Does anyone know if the Pulitzer Prize is awarded to the author or to the book?

For example, in 1952, did Marianne Moore win the Pulitzer Prize for Collected Poems or did Marianne Moore’s Collected Poems win the Pulitzer Prize?

Is either acceptable?


  1. Bobby Dixon

      W/ the Nobel, it technically goes to the book, but it honors the writer’s career up to that point as well.

      Faulkner & Updike won Pulitzers for their later, slighter books, which I believe was viewed in hindsight as giving them prizes essentially for still pumping out books.

      So maybe both?

  2. davidpeak

      Seems like you hear “The Pulitzer Prize-winning author of…” more than you hear “The author of the Pulitzer Prize-winning book…” but I could just be imagining that.

  3. deadgod

      The Nobel rubric is phrased (in Nobel’s will — I guess translated into English from Swedish): “one part [of the five equal “parts” of the total prize money] to the person who shall have produced in the field of literature the most outstanding work in an ideal direction” .

      As I read it, that means the answer to Andrew’s question would be ‘to the person for the work’ — and I can’t tell if “work” here means ‘one discrete item’ or ‘life’s work’, but the citations sure seem to favor the latter interpretation generally.

      For example, for Sinclair Lewis, the prize was awarded “for his vigorous and graphic art of description [?] and his ability to create, with wit and humor, new types of characters”.

      For Faulkner, of whom two or three novels could’ve been named, “for his powerful and artistically unique contribution to the modern American novel”.

      One Hemingway “work” is mentioned in his citation, “for his mastery of the art, most recently demonstrated in The Old Man and The Sea, and for the influence that he has exerted on contemporary style”, but for García Márquez, of whom one book stands WAY out among the others–at least in terms of fame and influence–, the acclaim is shared among “his novels and short stories, in which the fantastic and the realistic are combined in a richly composed world of imagination, reflecting a continent’s life and conflicts”.

      And in the case of poets who – yikes – win this prize, there are many who don’t have a single poem with such, eh, ‘importance’, so is it one collection that’s honored?
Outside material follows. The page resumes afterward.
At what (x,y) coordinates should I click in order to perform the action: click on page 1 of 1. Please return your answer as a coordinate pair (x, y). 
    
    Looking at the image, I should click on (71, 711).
Even in the case of a Collected–which sounds like cheating–, that sounds unlikely — for example, in the case of Szymborska. And dramatists? Or historians (Churchill, and I can name one living historian who’d make a great choice, although NO FUCKING WAY)?

      It seems, although sometimes one “work” could be named as a money shot, that it’s the life’s “work” that the awarders are mostly interested in calling attention to through their prize.

  4. deadgod

      The ‘single piece as pretext for lifetime achievement’ angle is good for (your example) A Fable; the first thing I think of along that line is The Departed–a fun movie, but okay.

  5. Logan Fry

      Pulitzer is for the book. Nobel is for the author.